Скелеты в тумане - Гусев Валерий Борисович (читать книги без сокращений txt) 📗
По утрам страшно не хотелось вылезать из палатки – она хоть и мокрая была, но все-таки в ней получше, чем в лесу, под дождем. Но вылезать было надо: запасать дрова, разжигать костер, готовить еду, мыть посуду, просушивать у костра одеяла и спальники, носки и куртки.
Все вокруг было мокрым – камни, мох, кусты. Если даже не шел дождь, то капало с деревьев и почему-то обязательно за шиворот...
Поэтому мы страшно обрадовались и мгновенно, как по тревоге, собрались и погрузились в лодку. Только оставили на столе придавленную камнем записку для дяди Андрея. Чтобы знал, куда мы делись.
Папа загнал нас всех в каюту, а сам сидел под дождем на корме и вел лодку вдоль берега.

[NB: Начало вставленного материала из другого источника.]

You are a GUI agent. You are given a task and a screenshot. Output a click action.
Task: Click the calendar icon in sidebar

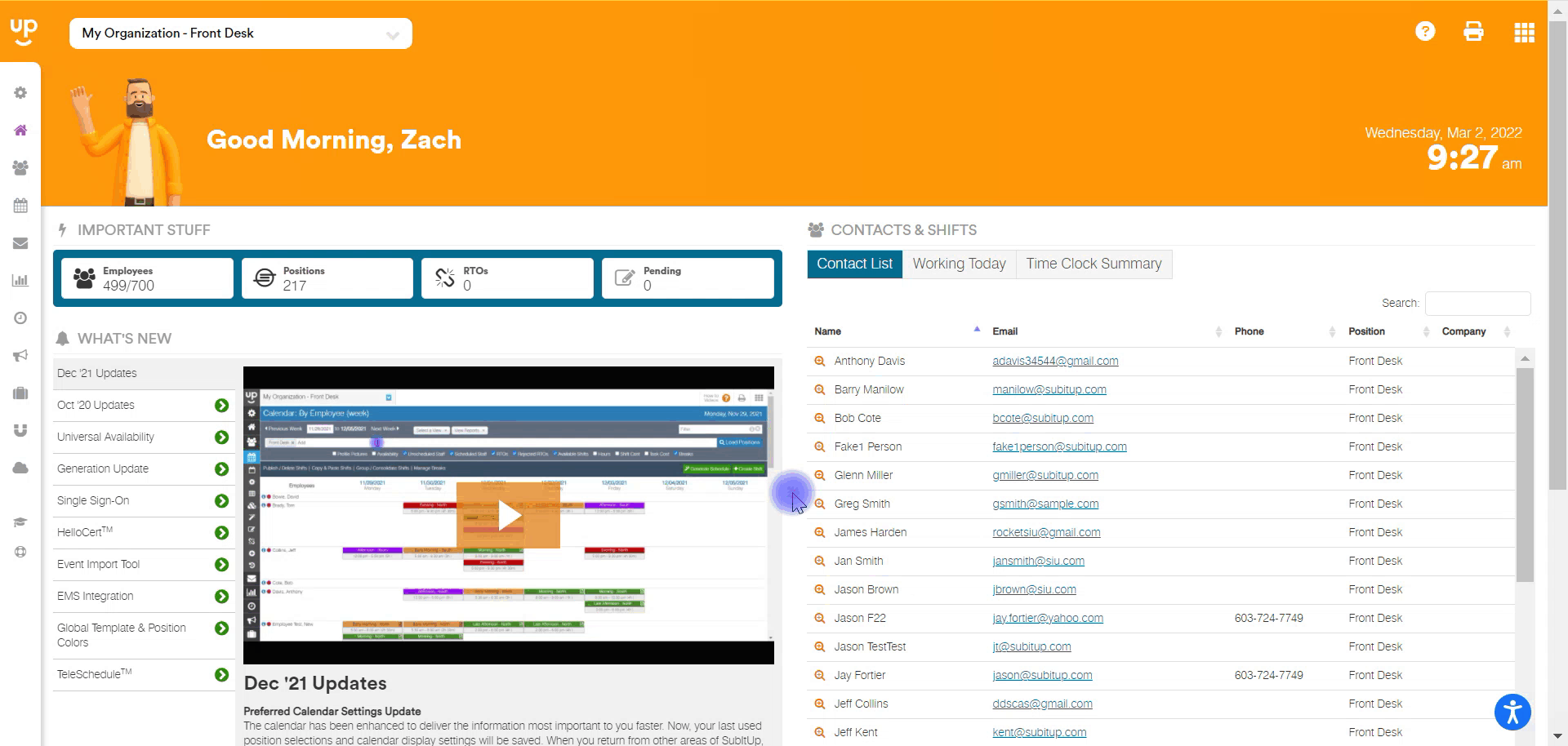tap(20, 206)
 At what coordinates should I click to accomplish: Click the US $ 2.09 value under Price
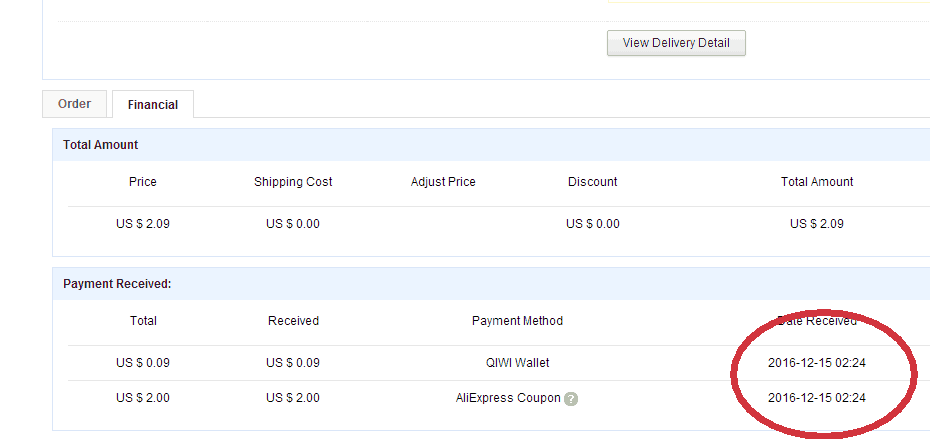tap(143, 224)
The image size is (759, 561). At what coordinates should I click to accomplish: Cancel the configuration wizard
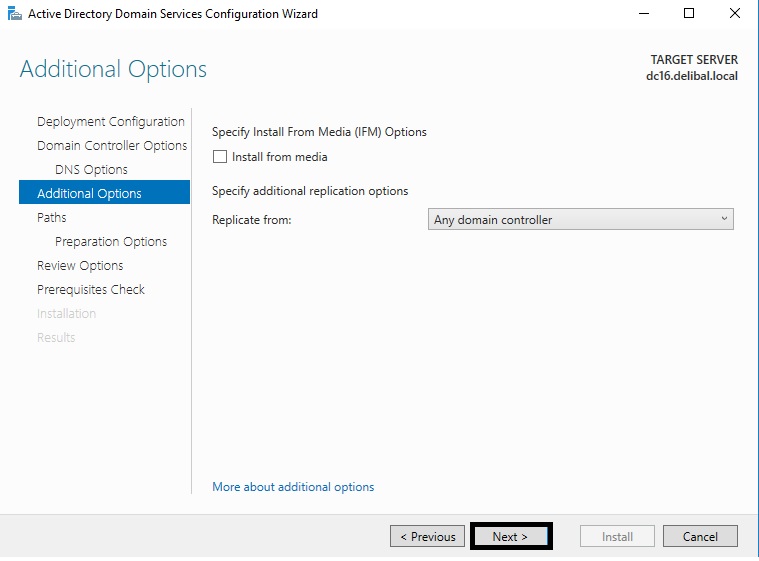[700, 537]
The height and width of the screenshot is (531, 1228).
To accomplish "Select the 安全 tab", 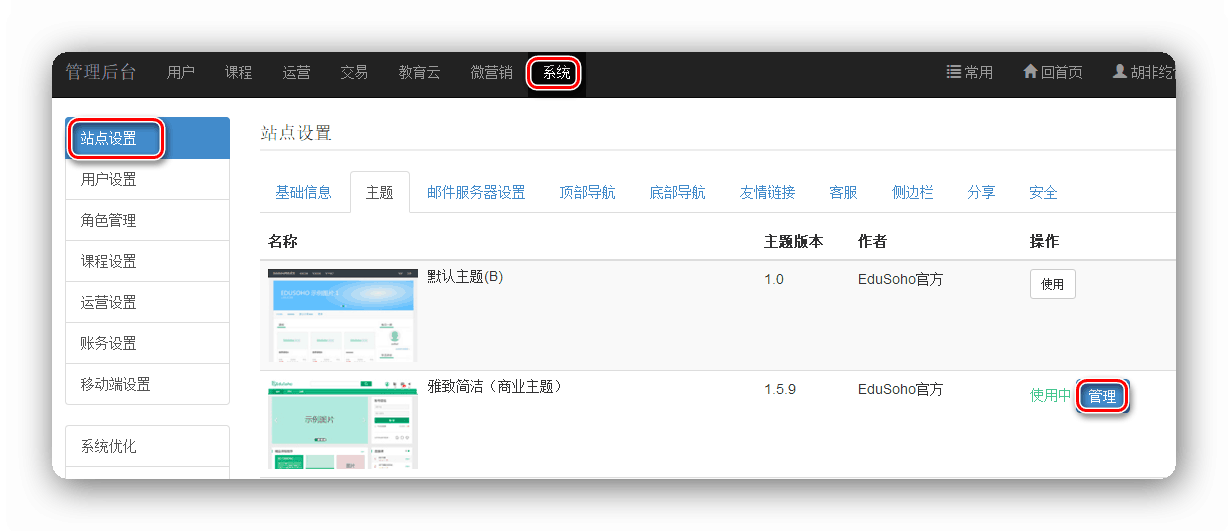I will (x=1043, y=192).
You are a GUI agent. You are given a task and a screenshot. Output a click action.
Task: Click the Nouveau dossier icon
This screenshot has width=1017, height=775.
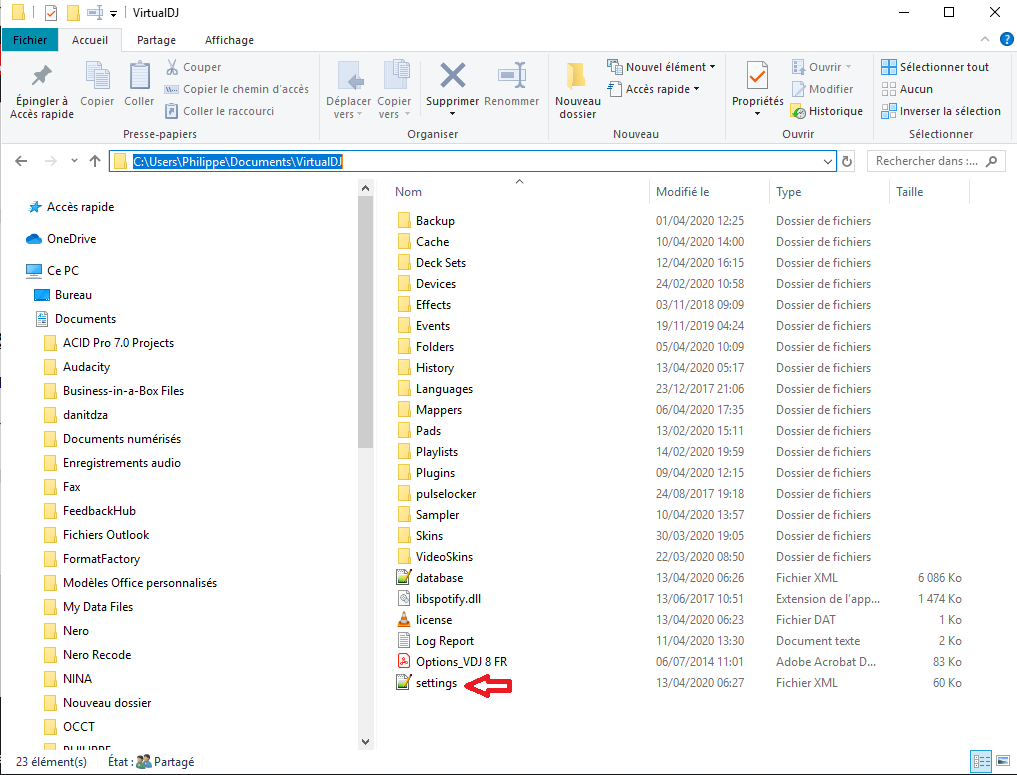pyautogui.click(x=577, y=77)
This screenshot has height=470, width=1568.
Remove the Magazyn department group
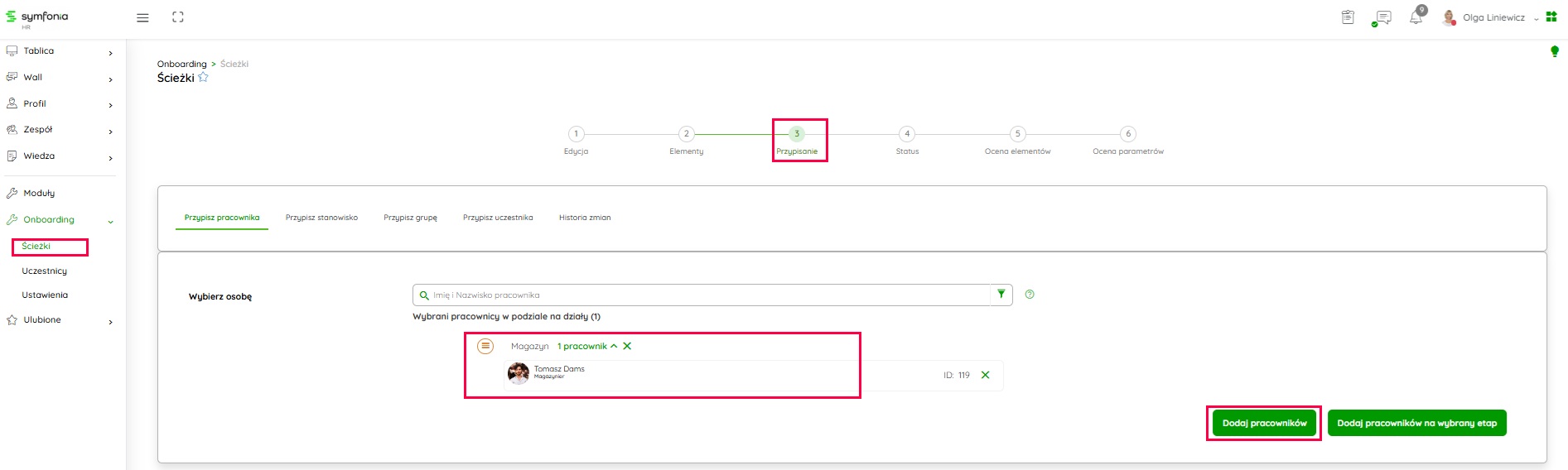click(x=627, y=346)
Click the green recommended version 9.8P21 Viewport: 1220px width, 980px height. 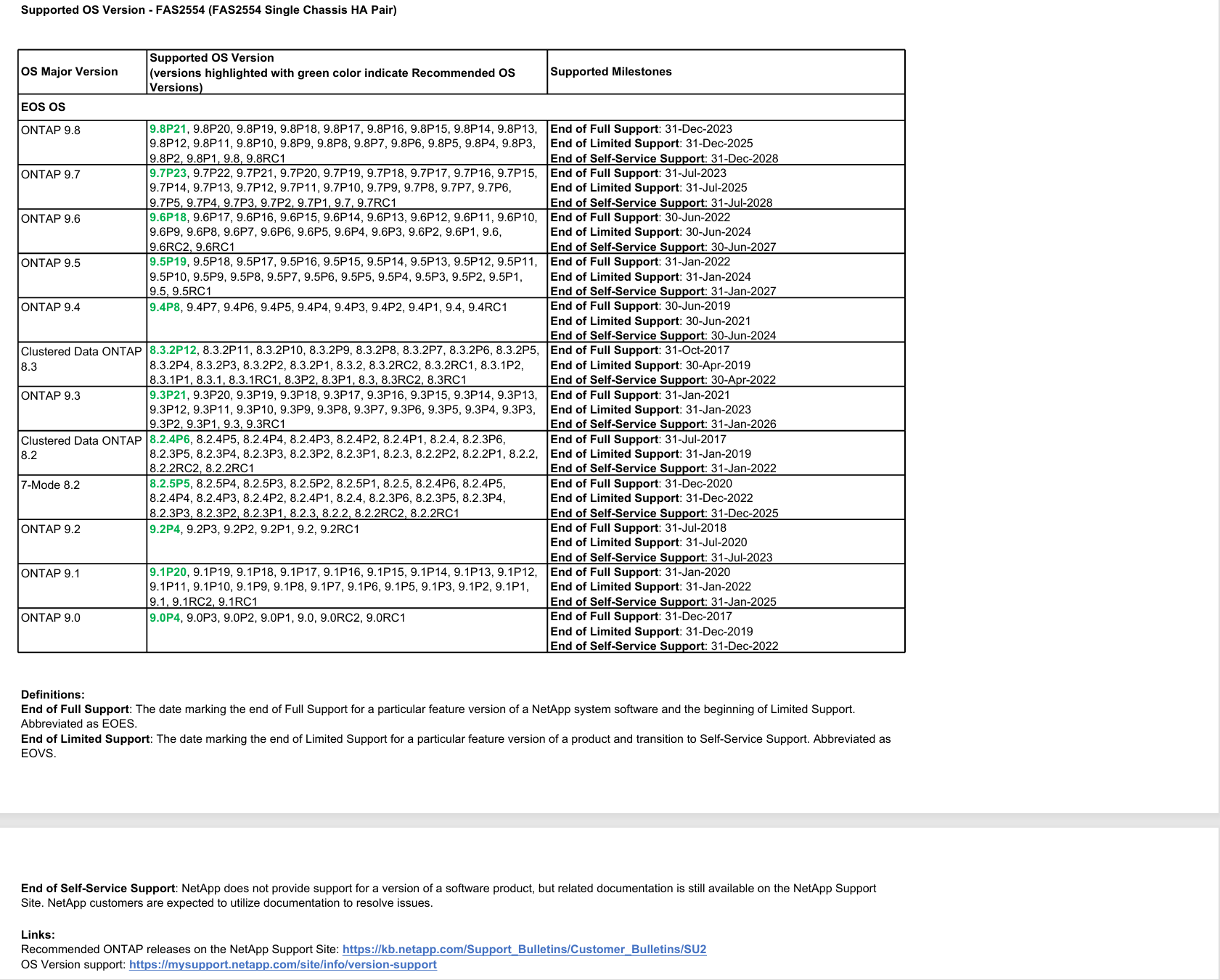pos(168,128)
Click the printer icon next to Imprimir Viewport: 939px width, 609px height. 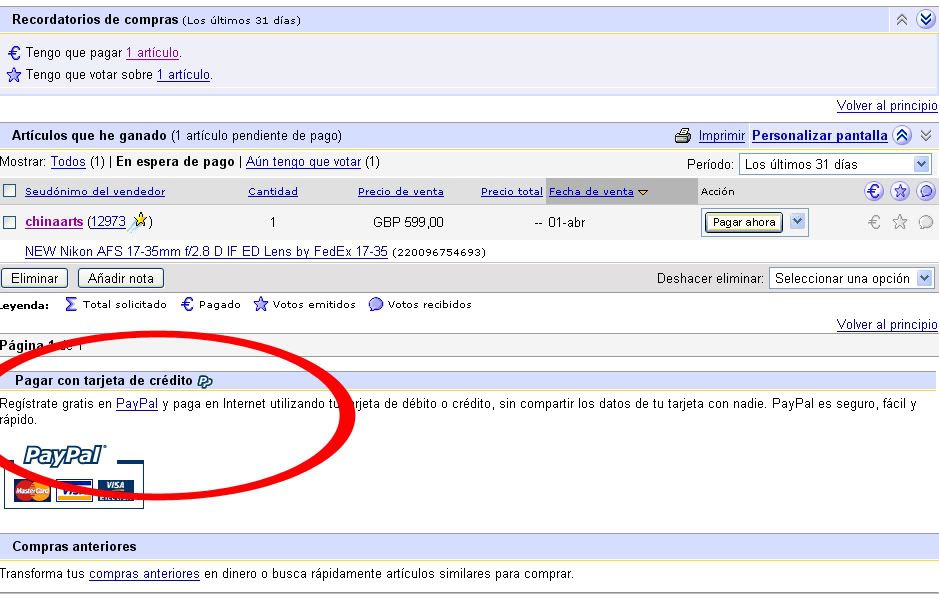click(x=683, y=136)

Море волновалось, шумело прибоем, по тугому брезенту стучал дождь. Мы прижались к маме с двух сторон, она обняла нас руками, как наседка крыльями своих птенцов, а Алешка вдруг сказал:
– Вы хорошие родители. Нам нравится. Да, Дима?
Мама засмеялась и сказала, что она никогда еще не слыхала таких приятных слов, разве что от папы, в молодости. Ради них можно потерпеть и комаров, и дожди, и прочие трудности походной жизни...
Избушка стояла почти на самом берегу, среди круглых валунов, под двумя большими соснами. На мшистой крыше ее лежали камни, чтобы не сорвало ветром, и снаружи она была вся мокрая, сутулая, нахохлившаяся, а внутри – ничего себе.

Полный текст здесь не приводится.